EXERCISE OBJECTIVE: Each entry must be duplicated precisely, with nothing left out.

ENTRIES SUPPLIED:
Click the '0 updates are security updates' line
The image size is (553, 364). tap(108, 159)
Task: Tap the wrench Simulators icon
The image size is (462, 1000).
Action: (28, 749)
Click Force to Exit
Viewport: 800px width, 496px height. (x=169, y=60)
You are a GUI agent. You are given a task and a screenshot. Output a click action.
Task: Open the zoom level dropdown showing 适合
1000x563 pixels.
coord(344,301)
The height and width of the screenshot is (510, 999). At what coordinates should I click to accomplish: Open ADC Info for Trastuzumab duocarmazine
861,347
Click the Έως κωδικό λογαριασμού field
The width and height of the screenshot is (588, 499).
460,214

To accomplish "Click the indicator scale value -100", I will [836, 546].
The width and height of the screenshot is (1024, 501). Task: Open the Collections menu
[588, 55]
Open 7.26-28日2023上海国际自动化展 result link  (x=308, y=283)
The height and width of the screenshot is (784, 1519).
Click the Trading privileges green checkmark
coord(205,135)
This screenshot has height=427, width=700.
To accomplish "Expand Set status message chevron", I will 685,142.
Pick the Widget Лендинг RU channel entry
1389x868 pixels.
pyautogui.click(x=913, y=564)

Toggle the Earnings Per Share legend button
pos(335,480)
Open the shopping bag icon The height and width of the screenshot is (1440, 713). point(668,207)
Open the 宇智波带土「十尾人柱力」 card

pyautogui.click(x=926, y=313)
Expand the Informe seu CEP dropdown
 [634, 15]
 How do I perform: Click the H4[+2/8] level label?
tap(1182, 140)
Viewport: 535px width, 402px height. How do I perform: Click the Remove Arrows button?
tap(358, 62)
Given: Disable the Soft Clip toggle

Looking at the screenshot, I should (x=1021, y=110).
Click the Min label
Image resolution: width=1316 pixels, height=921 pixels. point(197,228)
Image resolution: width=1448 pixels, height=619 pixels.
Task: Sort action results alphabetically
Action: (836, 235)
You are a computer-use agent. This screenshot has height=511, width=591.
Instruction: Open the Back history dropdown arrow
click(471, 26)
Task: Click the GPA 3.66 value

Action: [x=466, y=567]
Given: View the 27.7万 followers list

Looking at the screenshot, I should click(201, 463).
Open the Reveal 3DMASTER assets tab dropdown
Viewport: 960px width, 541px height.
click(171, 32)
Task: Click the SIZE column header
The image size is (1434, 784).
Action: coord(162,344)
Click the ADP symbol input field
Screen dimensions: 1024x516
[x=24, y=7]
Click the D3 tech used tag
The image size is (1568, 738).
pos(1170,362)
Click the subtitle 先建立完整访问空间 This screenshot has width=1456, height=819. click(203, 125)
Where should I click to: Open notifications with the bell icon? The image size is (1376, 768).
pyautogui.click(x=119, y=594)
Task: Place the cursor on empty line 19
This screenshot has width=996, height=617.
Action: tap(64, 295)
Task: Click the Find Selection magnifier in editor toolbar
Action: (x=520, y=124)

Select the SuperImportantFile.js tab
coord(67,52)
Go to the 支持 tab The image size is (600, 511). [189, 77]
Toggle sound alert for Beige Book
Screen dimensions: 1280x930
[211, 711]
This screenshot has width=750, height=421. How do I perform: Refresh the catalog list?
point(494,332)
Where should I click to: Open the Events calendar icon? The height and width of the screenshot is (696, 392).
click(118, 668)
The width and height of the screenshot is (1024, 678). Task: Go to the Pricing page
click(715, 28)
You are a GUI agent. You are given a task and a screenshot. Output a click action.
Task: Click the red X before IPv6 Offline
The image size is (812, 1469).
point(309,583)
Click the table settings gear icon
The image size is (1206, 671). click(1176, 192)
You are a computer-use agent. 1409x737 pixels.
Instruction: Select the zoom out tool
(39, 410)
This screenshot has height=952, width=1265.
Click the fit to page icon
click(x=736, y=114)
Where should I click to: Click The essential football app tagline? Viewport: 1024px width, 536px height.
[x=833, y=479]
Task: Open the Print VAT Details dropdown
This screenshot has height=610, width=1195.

OUTPUT OF THE EXERCISE:
Click the '0 updates are security updates' line
The image size is (553, 364). tap(108, 159)
Task: Tap the wrench Simulators icon
The image size is (462, 1000).
Action: (28, 749)
Click Force to Exit
Viewport: 800px width, 496px height. (x=169, y=60)
You are a GUI agent. You are given a task and a screenshot. Output a click action.
Task: Open the zoom level dropdown showing 适合
1000x563 pixels.
coord(344,301)
The height and width of the screenshot is (510, 999). At what coordinates should I click to accomplish: Open ADC Info for Trastuzumab duocarmazine
861,347
Click the Έως κωδικό λογαριασμού field
The width and height of the screenshot is (588, 499).
460,214

To accomplish "Click the indicator scale value -100", I will [836, 546].
The width and height of the screenshot is (1024, 501). Task: Open the Collections menu
[588, 55]
Open 7.26-28日2023上海国际自动化展 result link  (x=308, y=283)
The height and width of the screenshot is (784, 1519).
Click the Trading privileges green checkmark
coord(205,135)
This screenshot has height=427, width=700.
To accomplish "Expand Set status message chevron", I will 685,142.
Pick the Widget Лендинг RU channel entry
1389x868 pixels.
pyautogui.click(x=913, y=564)

Toggle the Earnings Per Share legend button
pos(335,480)
Open the shopping bag icon The height and width of the screenshot is (1440, 713). point(668,207)
Open the 宇智波带土「十尾人柱力」 card

pyautogui.click(x=926, y=313)
Expand the Informe seu CEP dropdown
 [634, 15]
 How do I perform: Click the H4[+2/8] level label?
tap(1182, 140)
Viewport: 535px width, 402px height. How do I perform: Click the Remove Arrows button?
tap(358, 62)
Given: Disable the Soft Clip toggle

Looking at the screenshot, I should (x=1021, y=110).
Click the Min label
Image resolution: width=1316 pixels, height=921 pixels. point(197,228)
Image resolution: width=1448 pixels, height=619 pixels.
Task: Sort action results alphabetically
Action: (836, 235)
You are a computer-use agent. This screenshot has height=511, width=591.
Instruction: Open the Back history dropdown arrow
click(471, 26)
Task: Click the GPA 3.66 value

Action: [x=466, y=567]
Given: View the 27.7万 followers list

Looking at the screenshot, I should click(201, 463).
Open the Reveal 3DMASTER assets tab dropdown
Viewport: 960px width, 541px height.
click(171, 32)
Task: Click the SIZE column header
The image size is (1434, 784).
Action: coord(162,344)
Click the ADP symbol input field
Screen dimensions: 1024x516
[x=24, y=7]
Click the D3 tech used tag
The image size is (1568, 738).
pos(1170,362)
Click the subtitle 先建立完整访问空间 This screenshot has width=1456, height=819. click(203, 125)
Where should I click to: Open notifications with the bell icon? The image size is (1376, 768).
pyautogui.click(x=119, y=594)
Task: Place the cursor on empty line 19
This screenshot has width=996, height=617.
Action: tap(64, 295)
Task: Click the Find Selection magnifier in editor toolbar
Action: (x=520, y=124)

Select the SuperImportantFile.js tab
coord(67,52)
Go to the 支持 tab The image size is (600, 511). [189, 77]
Toggle sound alert for Beige Book
Screen dimensions: 1280x930
[211, 711]
This screenshot has width=750, height=421. How do I perform: Refresh the catalog list?
point(494,332)
Where should I click to: Open the Events calendar icon? The height and width of the screenshot is (696, 392).
click(118, 668)
The width and height of the screenshot is (1024, 678). Task: Go to the Pricing page
click(715, 28)
You are a GUI agent. You are given a task and a screenshot. Output a click action.
Task: Click the red X before IPv6 Offline
The image size is (812, 1469).
point(309,583)
Click the table settings gear icon
The image size is (1206, 671). click(1176, 192)
You are a computer-use agent. 1409x737 pixels.
Instruction: Select the zoom out tool
(39, 410)
This screenshot has height=952, width=1265.
Click the fit to page icon
click(x=736, y=114)
Where should I click to: Click The essential football app tagline? Viewport: 1024px width, 536px height.
[x=833, y=479]
Task: Open the Print VAT Details dropdown
This screenshot has height=610, width=1195.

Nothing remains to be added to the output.